« Et, maintenant, elle porte un enfant dans son sein, elle le porte avec angoisses et douleur, depuis sept mois, depuis huit mois, depuis presque dix mois. »
Quand le dixième mois fut arrivé, la jeune vierge se sentit en proie à d’horribles souffrances.
Elle pria sa mère de lui préparer un bain[1]. « Ô ma chère mère, prépare un endroit retiré, une chambre bien chauffée pour servir de refuge à la jeune fille, d’asile de douleur à la femme ! »
La mère lui dit : « Malheur à toi, ô prostituée de Hiisi ! À qui donc t’es-tu abandonnée ? Est-ce à un homme marié ou à un héros non marié[2] ? »

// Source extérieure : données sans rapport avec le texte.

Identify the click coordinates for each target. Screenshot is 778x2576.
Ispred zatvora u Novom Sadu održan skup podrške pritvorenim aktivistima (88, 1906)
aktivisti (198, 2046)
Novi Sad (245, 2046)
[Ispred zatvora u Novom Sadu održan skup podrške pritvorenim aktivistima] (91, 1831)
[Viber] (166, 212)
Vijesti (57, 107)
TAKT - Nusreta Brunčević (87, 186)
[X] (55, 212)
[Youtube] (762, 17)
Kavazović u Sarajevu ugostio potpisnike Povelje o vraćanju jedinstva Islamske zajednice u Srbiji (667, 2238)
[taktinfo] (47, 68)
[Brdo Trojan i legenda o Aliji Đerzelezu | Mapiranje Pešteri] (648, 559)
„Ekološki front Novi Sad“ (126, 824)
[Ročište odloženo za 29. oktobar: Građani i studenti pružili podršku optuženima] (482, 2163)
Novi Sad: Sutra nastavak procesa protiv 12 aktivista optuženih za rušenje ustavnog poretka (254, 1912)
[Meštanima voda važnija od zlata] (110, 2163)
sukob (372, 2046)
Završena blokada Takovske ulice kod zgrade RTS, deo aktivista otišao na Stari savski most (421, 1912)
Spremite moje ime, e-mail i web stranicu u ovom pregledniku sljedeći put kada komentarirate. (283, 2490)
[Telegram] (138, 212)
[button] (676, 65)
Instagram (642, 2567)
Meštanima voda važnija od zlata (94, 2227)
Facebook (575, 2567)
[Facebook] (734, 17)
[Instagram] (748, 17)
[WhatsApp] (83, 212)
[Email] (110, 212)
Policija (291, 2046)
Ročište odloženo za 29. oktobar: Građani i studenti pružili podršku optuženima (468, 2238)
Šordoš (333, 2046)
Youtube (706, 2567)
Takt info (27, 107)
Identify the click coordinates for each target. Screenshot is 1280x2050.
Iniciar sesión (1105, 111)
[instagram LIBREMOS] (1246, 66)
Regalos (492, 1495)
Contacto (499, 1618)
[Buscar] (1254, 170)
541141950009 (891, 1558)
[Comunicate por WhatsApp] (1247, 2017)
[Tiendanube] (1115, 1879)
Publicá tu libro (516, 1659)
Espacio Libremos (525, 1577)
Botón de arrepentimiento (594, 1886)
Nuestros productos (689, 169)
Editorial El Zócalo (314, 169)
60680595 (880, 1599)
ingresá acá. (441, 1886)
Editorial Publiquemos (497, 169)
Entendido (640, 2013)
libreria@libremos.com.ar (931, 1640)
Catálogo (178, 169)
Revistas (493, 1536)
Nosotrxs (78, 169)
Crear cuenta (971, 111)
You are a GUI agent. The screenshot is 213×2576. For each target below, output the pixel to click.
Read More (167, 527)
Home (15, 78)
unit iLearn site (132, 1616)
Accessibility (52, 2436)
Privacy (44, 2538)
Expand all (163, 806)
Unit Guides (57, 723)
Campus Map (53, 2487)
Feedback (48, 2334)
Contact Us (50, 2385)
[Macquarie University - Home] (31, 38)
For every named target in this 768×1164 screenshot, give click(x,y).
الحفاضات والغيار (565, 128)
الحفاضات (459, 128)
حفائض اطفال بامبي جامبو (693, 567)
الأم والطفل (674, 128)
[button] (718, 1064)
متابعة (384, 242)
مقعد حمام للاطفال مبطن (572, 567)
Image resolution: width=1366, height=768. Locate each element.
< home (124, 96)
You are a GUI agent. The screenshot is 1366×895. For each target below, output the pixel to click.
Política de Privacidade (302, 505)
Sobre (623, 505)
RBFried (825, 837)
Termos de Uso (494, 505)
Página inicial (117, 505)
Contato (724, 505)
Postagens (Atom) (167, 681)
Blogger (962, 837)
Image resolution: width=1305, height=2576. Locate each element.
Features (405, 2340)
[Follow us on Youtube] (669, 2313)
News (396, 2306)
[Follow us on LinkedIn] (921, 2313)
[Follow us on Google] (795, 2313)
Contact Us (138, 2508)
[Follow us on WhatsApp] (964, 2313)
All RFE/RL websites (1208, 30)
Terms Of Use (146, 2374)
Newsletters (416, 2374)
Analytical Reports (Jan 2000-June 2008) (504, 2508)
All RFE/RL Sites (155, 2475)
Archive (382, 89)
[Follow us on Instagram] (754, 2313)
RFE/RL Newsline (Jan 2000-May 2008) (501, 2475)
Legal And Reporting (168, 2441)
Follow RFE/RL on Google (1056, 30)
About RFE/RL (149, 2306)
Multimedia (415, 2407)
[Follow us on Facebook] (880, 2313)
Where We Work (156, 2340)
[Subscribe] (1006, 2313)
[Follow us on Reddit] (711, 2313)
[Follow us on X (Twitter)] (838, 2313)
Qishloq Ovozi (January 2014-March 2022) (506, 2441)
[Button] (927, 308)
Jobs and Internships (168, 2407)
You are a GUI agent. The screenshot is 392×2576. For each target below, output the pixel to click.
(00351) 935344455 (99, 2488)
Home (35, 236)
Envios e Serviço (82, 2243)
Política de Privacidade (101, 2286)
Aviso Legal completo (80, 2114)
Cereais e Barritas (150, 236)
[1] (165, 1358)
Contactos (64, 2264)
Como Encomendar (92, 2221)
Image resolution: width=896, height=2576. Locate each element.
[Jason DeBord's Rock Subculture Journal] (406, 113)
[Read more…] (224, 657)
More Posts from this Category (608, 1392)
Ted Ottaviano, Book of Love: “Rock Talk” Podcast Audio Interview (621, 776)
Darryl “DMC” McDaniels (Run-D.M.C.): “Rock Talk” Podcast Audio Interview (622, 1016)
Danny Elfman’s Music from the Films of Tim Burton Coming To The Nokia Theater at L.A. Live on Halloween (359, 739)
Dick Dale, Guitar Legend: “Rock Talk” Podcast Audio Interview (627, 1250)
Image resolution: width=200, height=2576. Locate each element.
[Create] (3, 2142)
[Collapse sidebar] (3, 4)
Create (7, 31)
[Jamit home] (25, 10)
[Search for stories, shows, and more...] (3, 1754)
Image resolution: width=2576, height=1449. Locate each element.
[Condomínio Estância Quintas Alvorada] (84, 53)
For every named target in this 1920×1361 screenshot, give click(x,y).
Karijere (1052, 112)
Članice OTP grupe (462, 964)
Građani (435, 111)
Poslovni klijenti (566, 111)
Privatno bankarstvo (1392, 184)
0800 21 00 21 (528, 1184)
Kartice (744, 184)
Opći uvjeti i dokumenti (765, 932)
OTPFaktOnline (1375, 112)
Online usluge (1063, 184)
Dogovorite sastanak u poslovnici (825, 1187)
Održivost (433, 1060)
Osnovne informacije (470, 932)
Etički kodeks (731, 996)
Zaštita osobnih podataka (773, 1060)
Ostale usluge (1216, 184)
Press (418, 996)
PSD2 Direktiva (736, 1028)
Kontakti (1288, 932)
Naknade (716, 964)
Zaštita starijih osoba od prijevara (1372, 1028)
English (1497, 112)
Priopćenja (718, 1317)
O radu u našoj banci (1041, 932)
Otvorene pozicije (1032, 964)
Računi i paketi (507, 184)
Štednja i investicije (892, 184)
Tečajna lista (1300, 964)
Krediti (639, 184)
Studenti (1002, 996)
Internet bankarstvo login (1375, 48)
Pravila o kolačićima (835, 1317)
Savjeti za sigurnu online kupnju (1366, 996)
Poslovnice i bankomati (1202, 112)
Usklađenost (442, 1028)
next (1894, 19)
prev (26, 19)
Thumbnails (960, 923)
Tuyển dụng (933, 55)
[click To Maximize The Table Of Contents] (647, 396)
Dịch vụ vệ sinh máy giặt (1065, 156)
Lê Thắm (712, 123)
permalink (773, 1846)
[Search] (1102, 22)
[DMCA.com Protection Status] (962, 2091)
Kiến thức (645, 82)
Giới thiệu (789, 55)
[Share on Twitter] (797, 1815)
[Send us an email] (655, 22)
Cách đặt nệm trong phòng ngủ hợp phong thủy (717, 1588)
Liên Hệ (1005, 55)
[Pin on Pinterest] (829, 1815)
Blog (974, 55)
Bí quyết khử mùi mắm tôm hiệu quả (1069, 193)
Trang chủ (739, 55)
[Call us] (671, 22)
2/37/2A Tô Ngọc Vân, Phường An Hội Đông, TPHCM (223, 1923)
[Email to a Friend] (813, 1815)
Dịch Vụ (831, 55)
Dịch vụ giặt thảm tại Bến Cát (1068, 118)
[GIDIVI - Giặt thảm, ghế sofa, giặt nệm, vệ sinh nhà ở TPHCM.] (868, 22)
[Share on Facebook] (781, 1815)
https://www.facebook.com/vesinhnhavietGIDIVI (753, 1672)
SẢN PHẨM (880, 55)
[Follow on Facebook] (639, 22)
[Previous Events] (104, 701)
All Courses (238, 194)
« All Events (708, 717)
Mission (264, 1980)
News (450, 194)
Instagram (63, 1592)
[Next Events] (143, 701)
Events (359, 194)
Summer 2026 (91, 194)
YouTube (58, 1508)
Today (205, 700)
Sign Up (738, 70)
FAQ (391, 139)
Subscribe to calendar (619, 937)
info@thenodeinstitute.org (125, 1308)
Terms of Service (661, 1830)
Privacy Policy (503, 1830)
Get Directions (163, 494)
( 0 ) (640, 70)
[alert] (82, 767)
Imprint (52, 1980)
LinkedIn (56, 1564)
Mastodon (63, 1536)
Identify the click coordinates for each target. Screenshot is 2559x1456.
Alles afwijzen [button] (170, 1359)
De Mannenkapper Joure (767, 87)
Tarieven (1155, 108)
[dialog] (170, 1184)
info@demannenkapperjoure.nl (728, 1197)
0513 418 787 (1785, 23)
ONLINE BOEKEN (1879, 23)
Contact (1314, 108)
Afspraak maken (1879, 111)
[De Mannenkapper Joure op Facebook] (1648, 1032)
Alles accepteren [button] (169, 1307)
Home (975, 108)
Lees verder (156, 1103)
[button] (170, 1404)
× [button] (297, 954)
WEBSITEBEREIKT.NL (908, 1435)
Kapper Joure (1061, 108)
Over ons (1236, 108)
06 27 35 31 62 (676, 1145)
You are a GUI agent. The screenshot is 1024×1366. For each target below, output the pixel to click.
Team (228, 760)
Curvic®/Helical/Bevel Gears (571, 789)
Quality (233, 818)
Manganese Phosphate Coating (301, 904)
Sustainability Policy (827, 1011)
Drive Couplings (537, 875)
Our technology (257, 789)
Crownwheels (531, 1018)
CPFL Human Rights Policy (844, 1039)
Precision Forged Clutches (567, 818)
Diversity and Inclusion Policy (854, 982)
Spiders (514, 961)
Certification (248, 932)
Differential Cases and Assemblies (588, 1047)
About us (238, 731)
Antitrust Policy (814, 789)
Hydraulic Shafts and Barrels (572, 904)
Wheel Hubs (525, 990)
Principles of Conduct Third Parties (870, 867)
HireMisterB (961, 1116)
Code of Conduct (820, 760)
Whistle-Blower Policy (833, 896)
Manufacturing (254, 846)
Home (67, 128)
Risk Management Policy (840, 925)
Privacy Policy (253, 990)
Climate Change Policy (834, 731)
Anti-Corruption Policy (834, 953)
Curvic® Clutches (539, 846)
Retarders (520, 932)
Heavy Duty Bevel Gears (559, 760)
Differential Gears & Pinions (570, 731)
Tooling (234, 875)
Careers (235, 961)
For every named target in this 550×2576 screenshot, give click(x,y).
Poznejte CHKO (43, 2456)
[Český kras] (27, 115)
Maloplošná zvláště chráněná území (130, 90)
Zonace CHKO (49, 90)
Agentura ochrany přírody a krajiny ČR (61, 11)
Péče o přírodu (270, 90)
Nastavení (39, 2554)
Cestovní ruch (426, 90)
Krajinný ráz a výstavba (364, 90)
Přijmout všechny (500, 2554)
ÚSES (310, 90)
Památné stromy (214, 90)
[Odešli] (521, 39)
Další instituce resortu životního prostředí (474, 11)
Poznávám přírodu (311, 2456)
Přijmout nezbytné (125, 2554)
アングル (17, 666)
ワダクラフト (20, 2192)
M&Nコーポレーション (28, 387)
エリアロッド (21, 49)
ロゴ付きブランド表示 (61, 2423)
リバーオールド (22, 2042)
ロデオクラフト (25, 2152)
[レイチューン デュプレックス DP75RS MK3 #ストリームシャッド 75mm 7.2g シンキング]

Marjatta, la belle enfant, répondit : « Je ne me suis abandonnée ni à un homme marié, ni à un héros non marié. Je suis allée sur la colline pour y cueillir des baies, pour y chercher les rouges myrtilles ; et j’en ai pris une avec ma langue, et elle s’est glissée dans ma gorge, elle est descendue dans mon sein ; c’est la baie qui m’a rendue féconde. »
Marjatta pria son père de lui préparer un bain. « Ô mon cher père, prépare-moi un endroit retiré, une chambre bien chauffée, pour que la faible fille puisse y trouver un soulagement à ses douleurs. »
Le père lui dit : « Fuis loin de moi, ô prostituée, fuis, ô femme perdue[3], dans la sombre caverne de l’ours ; là, tu mettras bas tes petits ! »
Marjatta, la belle enfant, répondit avec sagesse : « Je ne suis point une prostituée, je ne suis point une femme perdue ; je mettrai au monde un grand homme,
- ↑ Voir page 222, note 1.
- ↑
« Voi sinua Hiien huora !
Kenen oet makaelema,
Ootko miehen naimattoman,
Eli nainehen urohon ? » - ↑ Le texte dit : Tuulen lautta, radeau du vent, même signification que huora, prostituée. Cette expression vient sans doute de ce que la femme dont il s’agit est essentiellement volage et tourne à tous les vents.